I'm of a rather different opinion. For one, the evidence that secondhand smoke has long term negative side effects is dubious, at best. Most studies have shown no clear connection to increased health risks (not that the government or media would ever tell you this). Secondly, if we start blurring the lines of what constitutes child abuse (just like the terms "rape" and "hate" have long lost much of their meaning), how long will it be before some busybody turns a parent in for buying their children candy, since candy is obviously not healthy and if abused can lead to poor health in the future? As Christians, we should fight for the freedom of our neighbors to do as they please as long as it truly doesn't do serious damage to another and always err on the side of their freedom to live as they choose and to parent as they see fit.
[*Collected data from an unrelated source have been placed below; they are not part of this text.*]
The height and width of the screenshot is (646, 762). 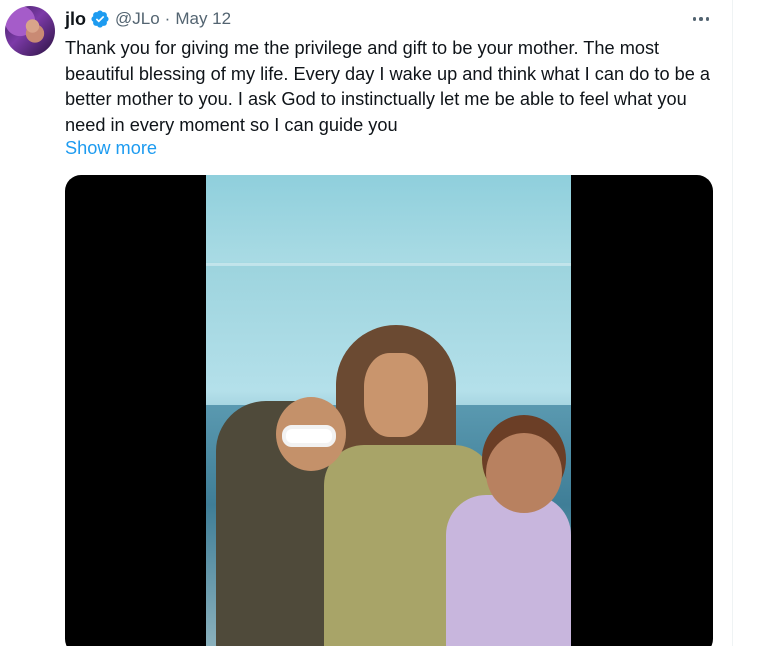 What do you see at coordinates (203, 19) in the screenshot?
I see `tweet-date: May 12` at bounding box center [203, 19].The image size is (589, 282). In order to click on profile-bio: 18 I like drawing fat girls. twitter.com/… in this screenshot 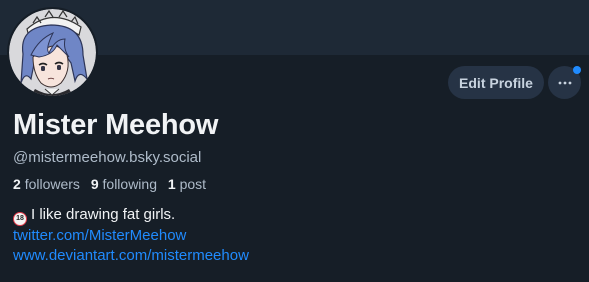, I will do `click(131, 236)`.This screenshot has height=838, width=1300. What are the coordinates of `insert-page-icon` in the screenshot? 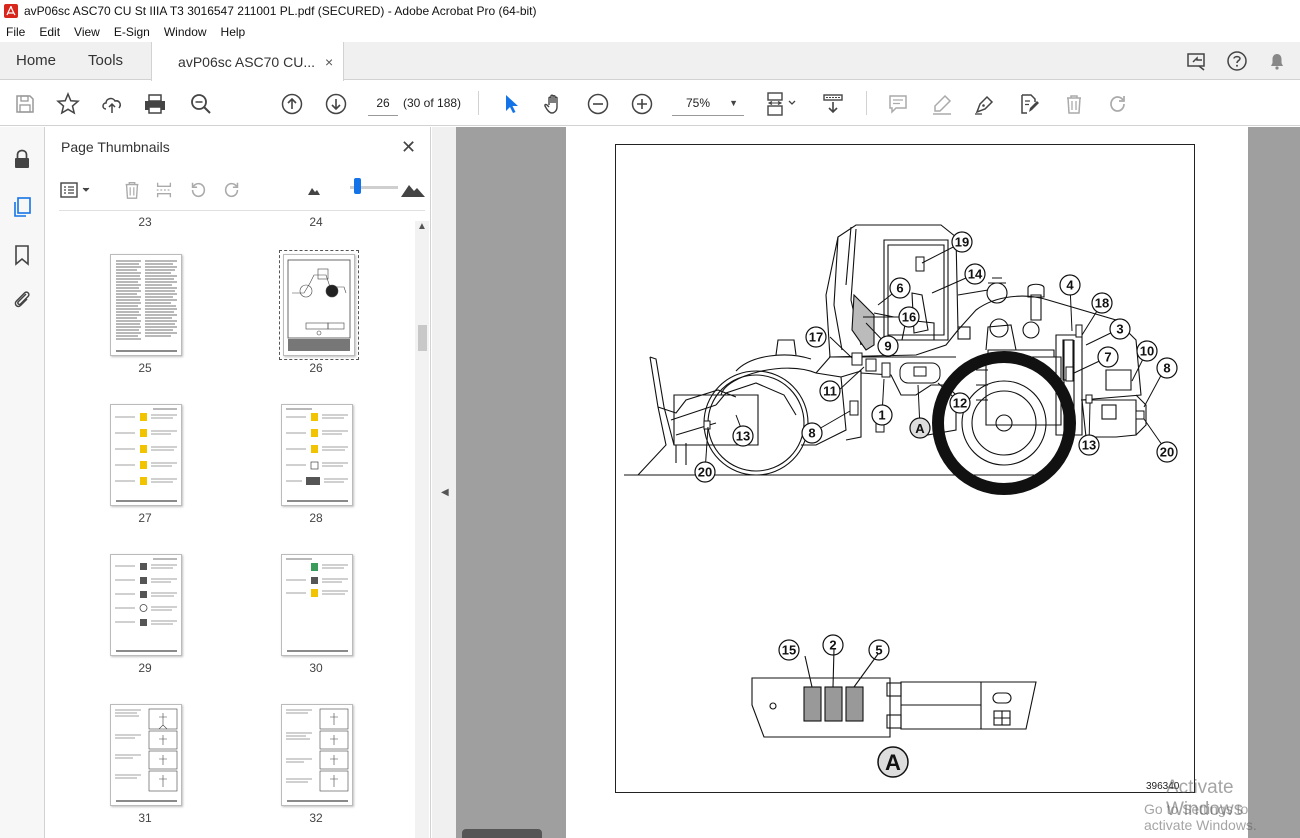 It's located at (164, 190).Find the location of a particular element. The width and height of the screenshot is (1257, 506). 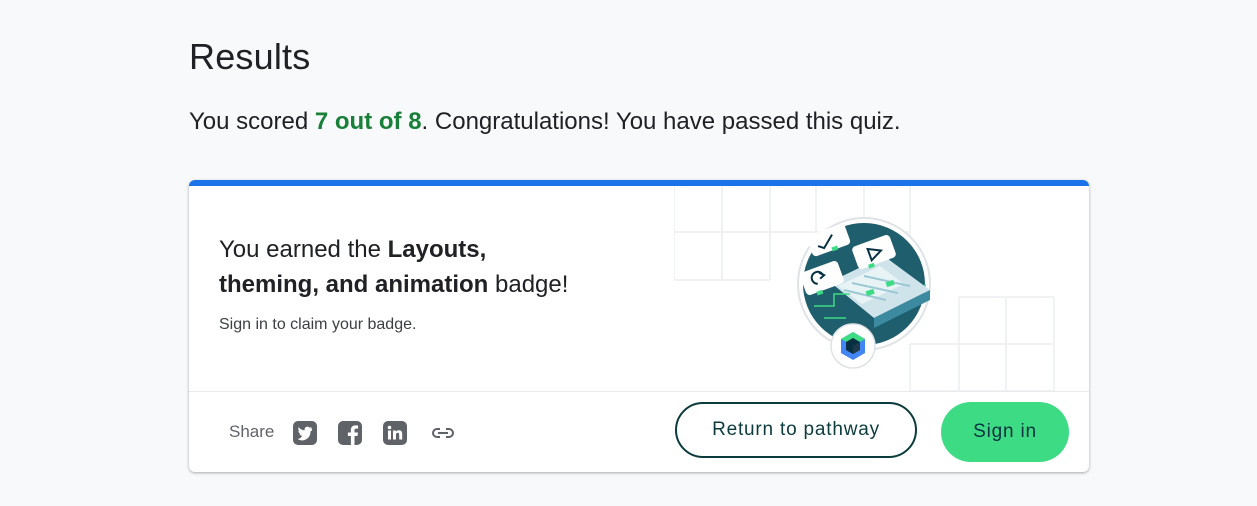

Christians should not be about using the government to force by compulsion that which only Christ can win over by grace. THAT is what truly conservative Christians are about when they engage in politics: improving people's lives and protecting those who can't protect themselves. Conservative Christians are not about forcing the Bible on others, not about making people moral in deed while still immoral in spirit, not about foisting a theocracy onto unbelievers. The law never brings freedom; this is as true of human law as it is of God's law.

Theologian Martin Niemöller's famous poem might be appropriately modified here:

First they came for the smokers, and I did not speak out—because I did not smoke;
Then they came for the donut eaters, and I did not speak out—because I did not like donuts;
Then they came for the gun owners, and I did not speak out—because I did not own a gun;
Then they came for the parents of obese children, and I did not speak out—because my children were fit;
Then they came for me—and there was no one left to speak out for me.

Global Warming Quiz

See if you can get all 10 questions correct...

Friday, October 23, 2009

Devotionals

This looks like a good website for devotionals, something one can never have enough of.

Wednesday, October 21, 2009

Be Killing Sin or It Will Be Killing You

I recently finished John Owens' book, Of the Mortification of Sin in Believers (found as the first of three Owens books in the linked-to book), and found it one of the most helpful and challenging books I've ever read. In it, Owens explains in depth what the Apostle Paul meant when he said Christians should be "putting to death the deeds of the body" through the strength of the Holy Spirit (Romans 8:13). Christians tend to forget that last part: the Holy Spirit. We hate feeling guilty, so in our own strength we work to kill (or more accurately, subdue) certain sins that beguile and annoy us, rather than first repent, have God kill our flesh in Christ, give us a new heart, and then rise to abundant life. Only after having faith in Christ can we ever hope to make successful war against our flesh. But that war will never end while we exist in this life, and the victory against our flesh won't ever be fully complete while we still draw breath.

It's not an easy read (both Owens' use of highbrow English and the thoughts he propounds are difficult to digest), but one you will find both wonderfully rewarding but terribly convicting. The Church needs to read books like this instead of junk like The Shack or Your Best Life Now.